:: Passage ::
This sort of multidisciplinary strategy—addressing truancy from three different sides, i.e., student, family, and school—is the only way to make long-term strides in improved school attendance. Though traditional approaches such as punishments and forcing attendance through parental involvement and truancy officers may be effective in increasing daily student attendance in the short run, the gains don’t last, because these activities weren’t associated with changes in chronic absenteeism (Epstein & Sheldon, 2002).

Family Strategies

Family involvement is an integral part of reducing school absenteeism, and schools need to collaborate with families in order to improve student attendance (Epstein & Sheldon, 2002). Family problems spill over into the classroom and can affect student attendance and academic performance. A study by Corville-Smith and collegues (1998) found that absentee students, when compared with students who attended school regularly, perceived their families as being less accepting of them, less cohesive, less consistent and effective in discipline, and more conflicted and controlling.

School social workers and other school-based practitioners are in a unique position to help families deal with their child’s attendance problem. One way practitioners can assist families is by providing resources for families and students. Family problems such as unsteady employment, lack of reliable transportation, divorce, and family conflict all affect student attendance and performance. Providing resources and connecting families with appropriate social services will help reduce family problems and improve the student’s attendance.

Epstein and Sheldon (2002) provide a list of three effective family strategies available to school-based practitioners:


Communicate with families when students are absent. Collaboration between the school and the family begins with frequent and open talks about the student’s attendance problem. An increased effort needs to be made by practitioners to provide parents with information and resources from the school. This can be done by including the parents in school meetings with teachers, administrators, school social workers, and others either at the school or via conference call. Bowen (1999) recommends that practitioners solicit the parents’ perceptions of and insights into their child’s attendance problem. Bowen also recommends that school staff give parents ideas about activities and techniques they can use at home to improve their child’s academic and behavioral problems. Having a specific school contact person for attendance problems can also help increase communication between the school and families if the families have that person’s name and phone number (Epstein & Sheldon, 2002). This designated school employee should have resources and strategies available to help parents deal with the attendance problem.


Hold workshops for parents. School-based practitioners should conduct workshops that deal specifically with attendance problems. These workshops can provide parents with new strategies and tools to improve school attendance. Workshop topics might include reasons for absenteeism, strategies for improving attendance, advice on getting students up and ready for school on time, information on transportation resources, and tips for dealing with resistance. Workshops should include specific information about attendance policies, procedures, and penalties to better inform families.

:: What is needed ::
Carry on the passage about improving school attendance, starting right after its final sentence. The lines after this text come from a separate source.

:: Data for review ::
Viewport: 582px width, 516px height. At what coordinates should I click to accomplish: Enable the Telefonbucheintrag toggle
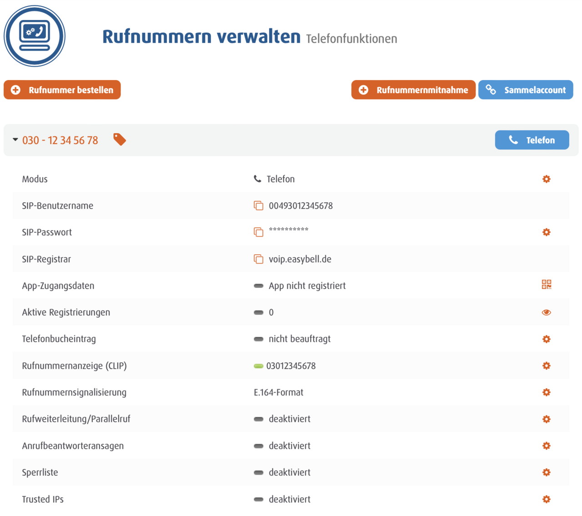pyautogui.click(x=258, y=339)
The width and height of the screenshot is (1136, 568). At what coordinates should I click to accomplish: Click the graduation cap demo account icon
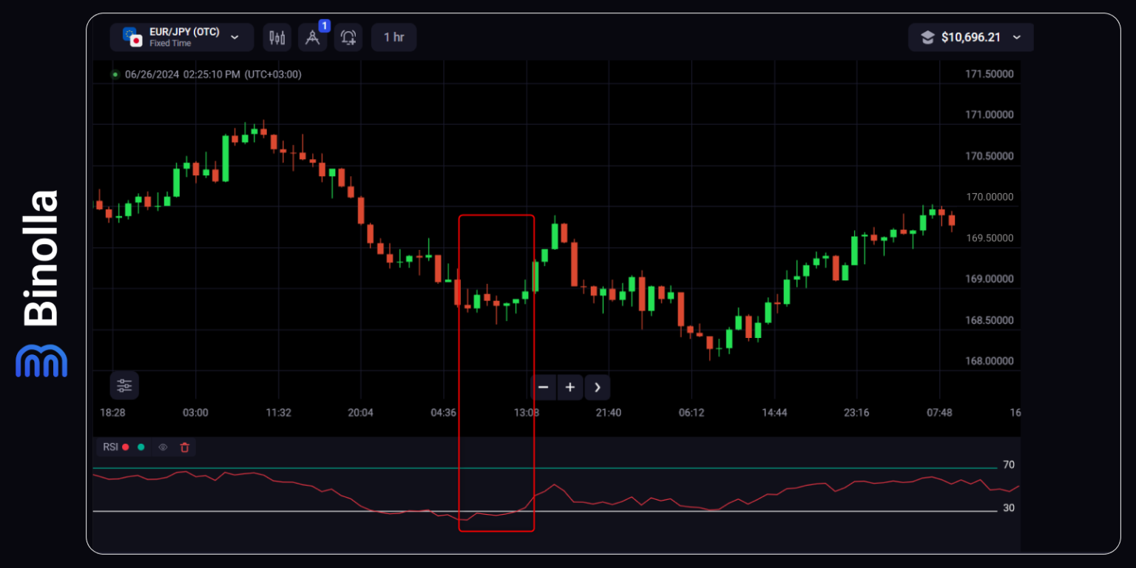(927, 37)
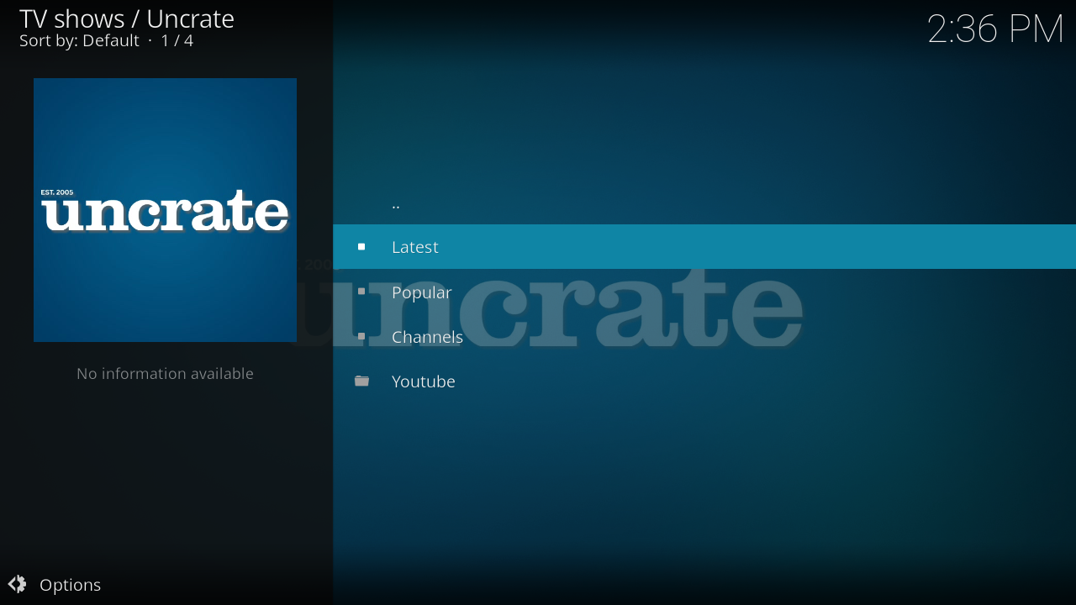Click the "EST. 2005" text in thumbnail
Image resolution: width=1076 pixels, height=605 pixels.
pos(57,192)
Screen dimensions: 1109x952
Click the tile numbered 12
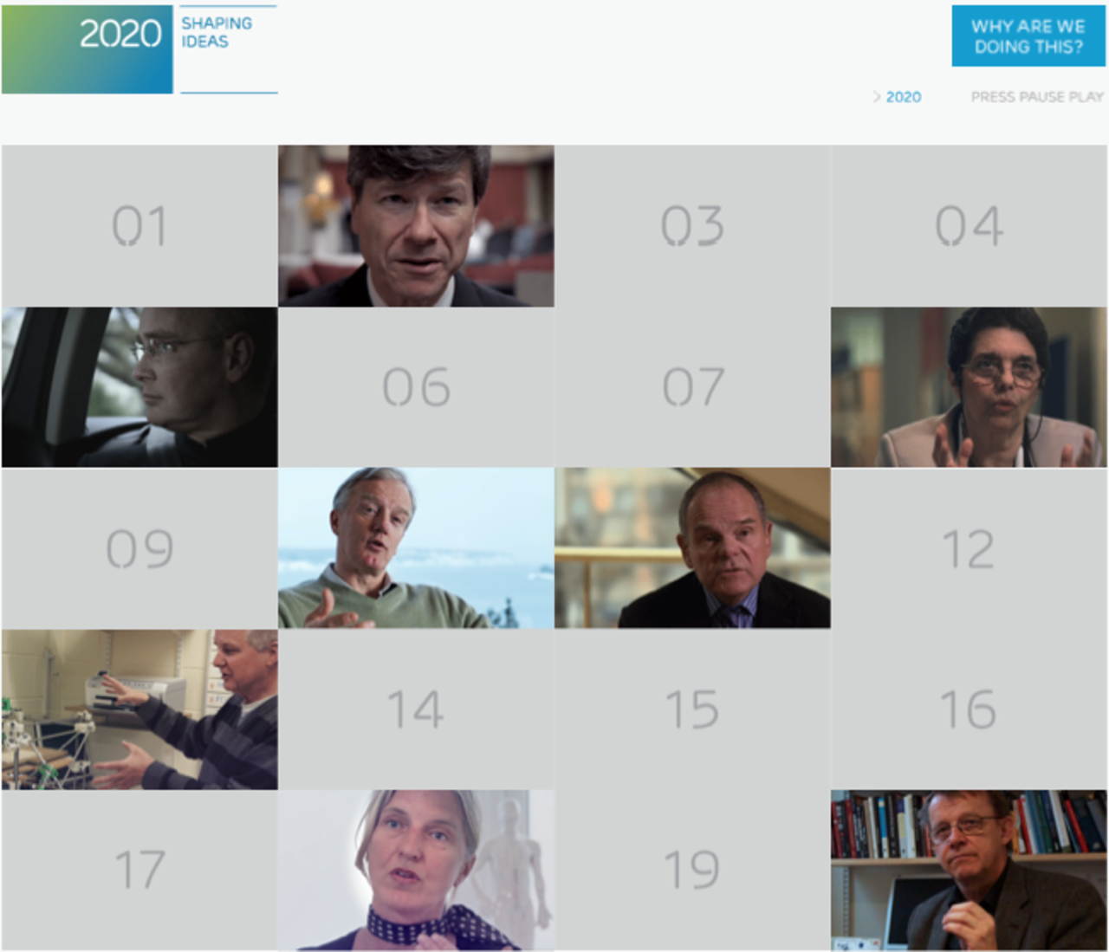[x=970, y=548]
--
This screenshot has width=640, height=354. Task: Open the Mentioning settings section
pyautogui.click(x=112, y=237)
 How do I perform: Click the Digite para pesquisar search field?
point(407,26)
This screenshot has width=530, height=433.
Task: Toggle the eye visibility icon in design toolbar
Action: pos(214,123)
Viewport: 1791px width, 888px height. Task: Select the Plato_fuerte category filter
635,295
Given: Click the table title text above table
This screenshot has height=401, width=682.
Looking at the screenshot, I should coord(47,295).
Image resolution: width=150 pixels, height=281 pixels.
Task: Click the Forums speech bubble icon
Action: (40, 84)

:: Result of the task ::
Visit the home. Some school social workers, nurses, and others use home visits and phone calls to parents as part of their family-based intervention to increase parental involvement in their child’s schooling (Ford & Sutphen, 1996). Making home visits is an effective strategy for reducing rates of chronic absenteeism and is usually used when students have severe attendance problems. Home visits allow school personnel to gain a more ecological perspective on the student and her or his home environment; they can see if family problems may be contributing to the attendance problem. Based on the home visit assessment, practitioners can develop a contract with the family detailing specific goals that need to be met in order to avoid legal sanctions.

School Strategies

Changes in schools’ organizational structure, curricula, and culture are needed if attendance problems are to be effectively addressed (Epstein & Sheldon, 2002). Schools should promote an environment where students feel connected to the school and invested in their learning. One way to accomplish this is to improve teacher–student relationships and engage students as active members of the school community. Reducing class sizes, if possible, will increase the interactions between student and teacher and give students the attention they need. Schools can involve students in coming up with Tier 1 universal intervention strategies and programs aimed at reducing absenteeism. By involving students and seeking their perspectives, schools help students feel important and allow their voices to be heard (Fallis & Opotow, 2003).

Some of the more common approaches schools take to address attendance problems involve referring students to school social workers and/or truant officers. This strategy can help improve attendance rates but may not be effective with chronic absenteeism. Providing attendance awards can also be helpful, but they should be given as incentives for improved attendance and not just for perfect attendance (Epstein & Sheldon, 2002). Another strategy is to provide after-school programs that motivate students to attend school in order to participate. These after-school programs can also be educational, covering topics on improving student self-esteem and building social skills because, as we said above, absentee students more often suffer from these deficits.

Model Truancy Prevention Program

In 1998, The Office of Juvenile Justice and Delinquency Prevention (OJJDP) developed a bulletin report that highlighted some of the major research findings regarding the problem of truancy and chronic absenteeism. Various programs aimed at individual, school, and community levels were funded in 1999 through OJJDP in an effort to develop evidence-based programs aimed at improving school attendance. Reimer and Dimock (2005) identified several critical components for effective truancy prevention programs:

broad-based multidisciplinary collaboration of community agencies such as schools, social services, juvenile courts, and law enforcement

family involvement that values parents “for their advice, experience, and expertise in the community, as clients of our public systems of care, and as experts in the lives of their children” (p. 14)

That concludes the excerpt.